I am sure everyone remembered Johnny in some way today. It is easier for most to smile when they think of him now, then it is to cry. For he was a really funny guy and we know that all the sufferings and wounds he endured on earth are GONE -resurrected -he is truly happy. And so, as good Christians, we should be happy for him and with him. If he draws our hearts to think of eternity with God, then it is like he opened a window to heaven so we could get a whiff of 'fresh air'. And so we should be thankful for his life today, as we are thankful for his death. "The good Lord gives and the good Lord takes away -BLESSED BE THE NAME OF THE LORD!"
I do want to encourage those of us in need of extra help to remember to ask Johnny's intercession and prayers.
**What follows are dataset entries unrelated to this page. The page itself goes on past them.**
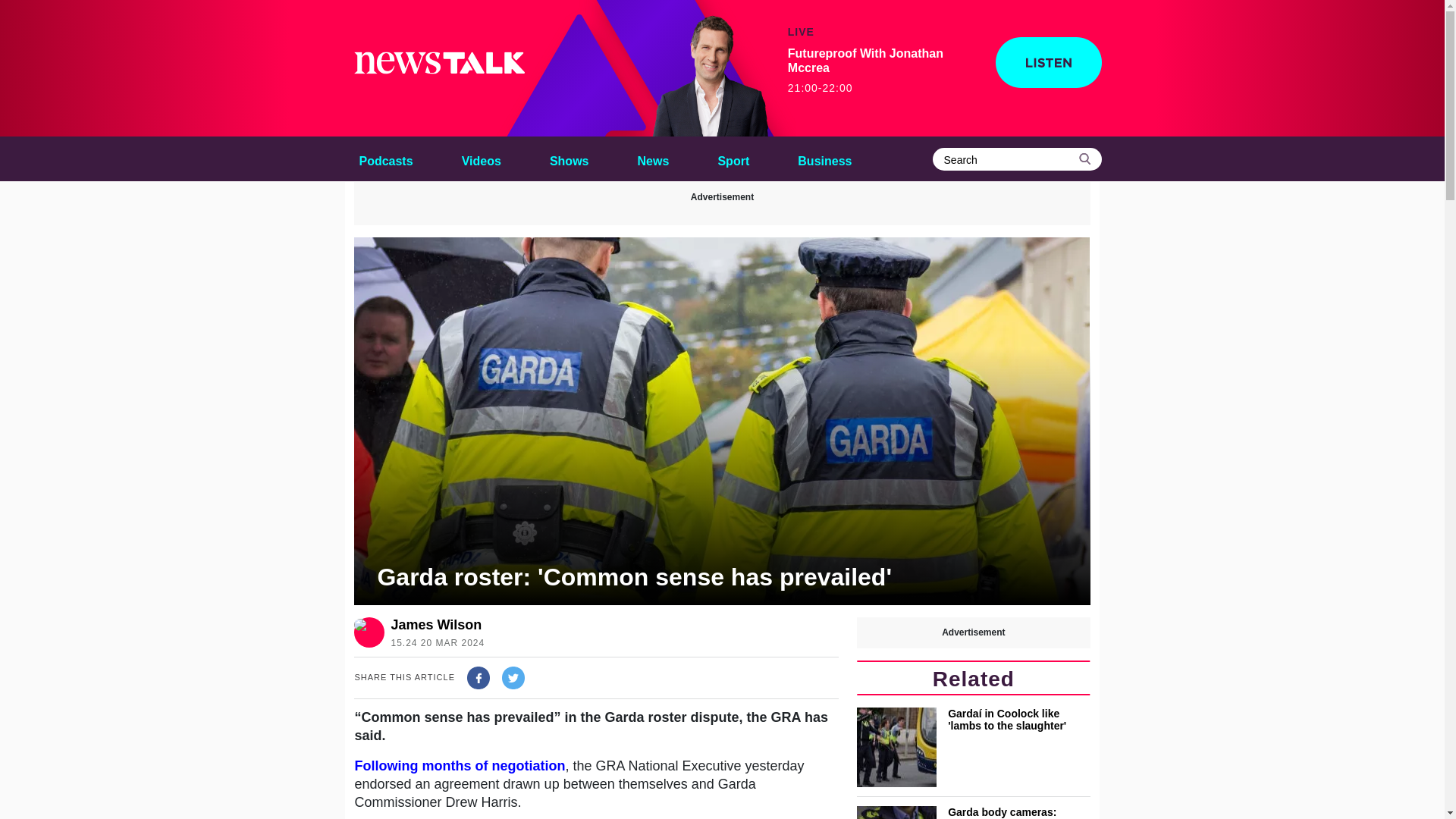
James Wilson (435, 624)
News (653, 158)
Business (824, 158)
Videos (481, 158)
Business (824, 158)
Futureproof With Jonathan Mccrea (881, 70)
Shows (701, 68)
Shows (569, 158)
Given the description of an element on the screen output the (x, y) to click on. 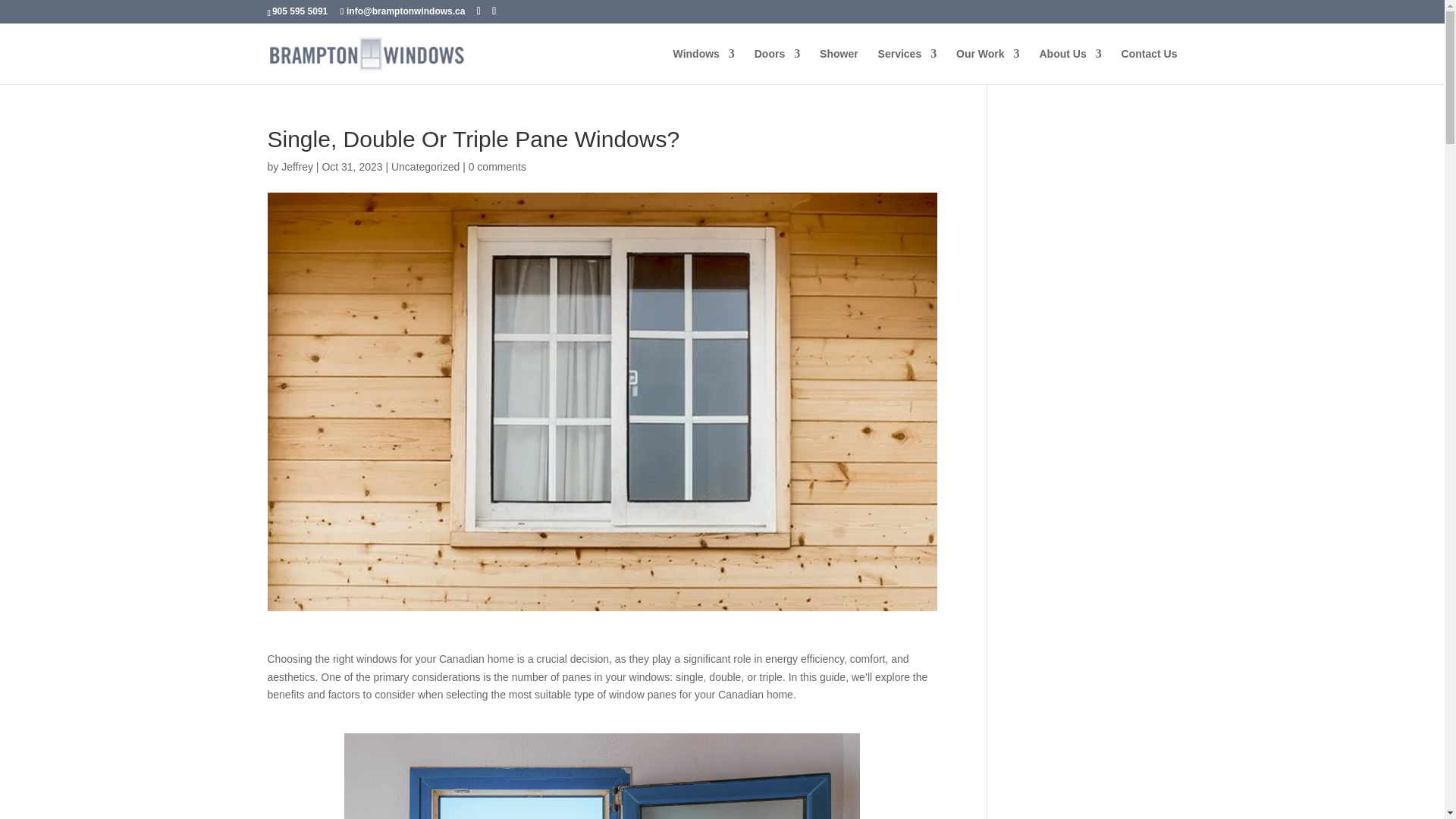
Our Work (988, 66)
Shower (839, 66)
Doors (776, 66)
Services (907, 66)
Posts by Jeffrey (297, 166)
Windows (703, 66)
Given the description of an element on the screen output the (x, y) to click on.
In Poland so many people pray through his intercession (especially for really practical things) and they say that they are NEVER denied immediate (and sometimes really miraculous) help. He really is still with us. Just last week Bobby called me to ask for prayer because he could not find some papers that were very important. I asked Jesus to help me help Bobby find them. I opened my Bible to a page where Johnny's name and death date were written. I asked his help for Bobby and then called Bobby back (this all took about 5 minutes tops). Bobby had already found the papers he had been searching a long time to find. Just another witness as to how close Johnny still is to us all.
We love you Bro, and we thank Jesus for keeping you so close to us. Really, how far away is heaven? Not that far... just a prayer away.